3. Point your cursor anywhere on the ground at street level and press the spacebar. Point to the NavMesh on a rooftop, and press the spacebar again. Finally, press Enter to finalize the jump.

   You should see a green arrow between the two points, which denotes an edge in a new NavGraph. For more information on NavGraphs, see NavData.

   The new NavGraph is also automatically tagged with a custom data value that is associated with a smart object. You should see a green arc, which shows the trajectory that the smart object will make characters follow when they use the NavGraph in their paths.

   
4. In the actions panel, click the Plank action.

5. Point your cursor anywhere on the same rooftop and press the spacebar. Point to the NavMesh on a different rooftop, and press the spacebar again. Finally, press Enter to finalize the plank.

   You should see another new NavGraph edge connecting the two rooftops, with a purple rectangle to visualize the location of its associated smart object.

   

6. Control-click any Bot to select it, hover the mouse cursor over the second rooftop, and press the t key to set that rooftop as the destination for the Bot.
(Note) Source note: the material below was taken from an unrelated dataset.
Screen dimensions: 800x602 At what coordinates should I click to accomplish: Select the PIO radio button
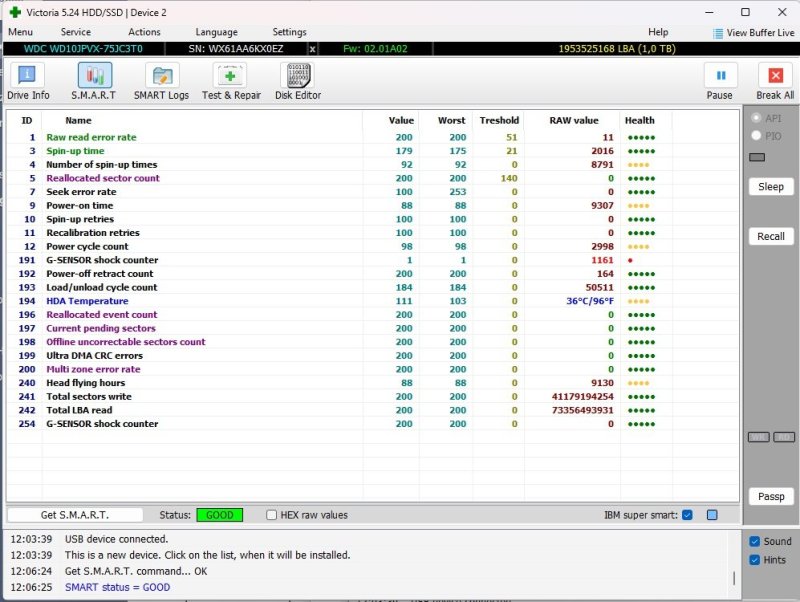(x=756, y=135)
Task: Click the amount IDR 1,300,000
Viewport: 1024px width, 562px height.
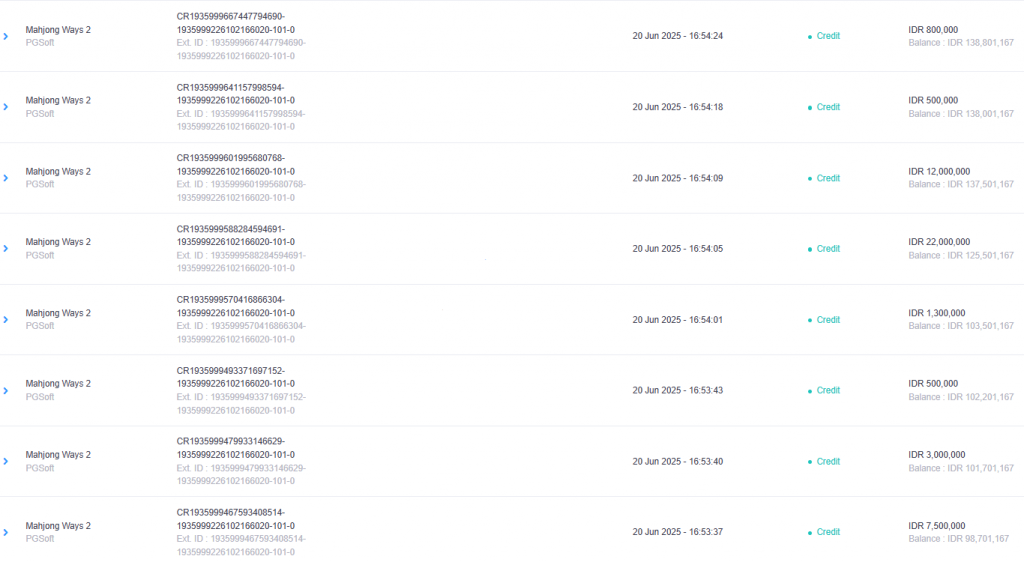Action: pos(936,313)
   The Bot should plan a new path that includes the jump object and the plank. As it follows the path, it turns blue each time a smart object like the jump takes full control of its movements to make it follow a custom trajectory. Note that the Bot does not turn blue when traversing the plank: the plank does not take full control over the character's movements, it uses the default path following system to direct the character along the NavGraph to the other end of the plank.

   

Smart objects can also control movement over an area of the NavMesh. For example:

1. In the actions panel, click the Lava action.
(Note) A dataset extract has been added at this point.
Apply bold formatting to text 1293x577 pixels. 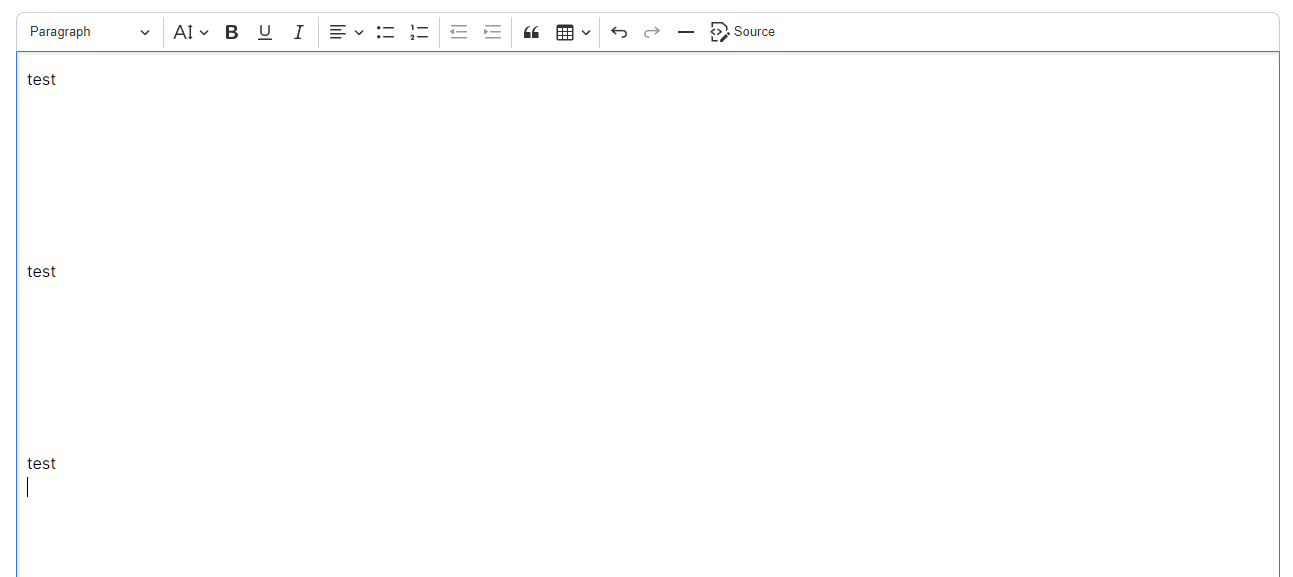click(231, 31)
2. Set the extents of the lava pool by pointing to the location of each corner and pressing the spacebar. Place it in the middle of the street, where the Bots are crossing the dynamic obstacles. Press Enter when you are done.

   Note that the NavMesh in the area is automatically modified to reflect the presence of the smart object: the Spawn Lava command creates a TagVolume that marks the area with a custom data tag that is associated to a smart object. This smart object makes all Bots jump over the tagged area any time they use it in their paths. For example, in the following image, the blue Bot is in the process of jumping along the trajectory calculated for it by the smart object (shown in red), while the yellow Bot below it is approaching the tagged area.

   

For more examples of smart objects in the labgame and labengine, see the samples under the smartobjects category in the Samples panel.

For details on implementing your own smart objects in your own game, see Creating Smart Objects.

You can use the Navigation Lab to generate NavData for your own game levels, send them to the labgame, and use the commands provided by the sample framework to spawn bots, obstacles and even smart objects directly in your own terrain. You may find this useful for fast prototyping, or just to play around with the samples.

For details on generating NavData for your own terrains, see Integration Phase 2: Generating your First NavData.

• When you connect to the labgame, your NavData will be pushed automatically to the labgame.
• If you want to re-generate your NavData to try out spawning bots, obstacles and smart objects with a different set of NavData, you have to click Clear All in the Remote application toolbar, disconnect from the labgame, run your new generation, and re-connect to the labgame.

You can find the source code for all of the examples listed in the Samples panel under the data\labsamples sub-directory. Each sample is in its own .LabSample file, which contains a list of commands that are run in the Navigation Lab or sent to the labgame for execution.

You can create your own samples by creating a new .LabSample file in this directory, or by copying an existing .LabSample file and modifying its commands.

The tree view in the Samples panel reflects the current contents of the data\labsamples directory, so that you can launch your new file easily within the Navigation Lab.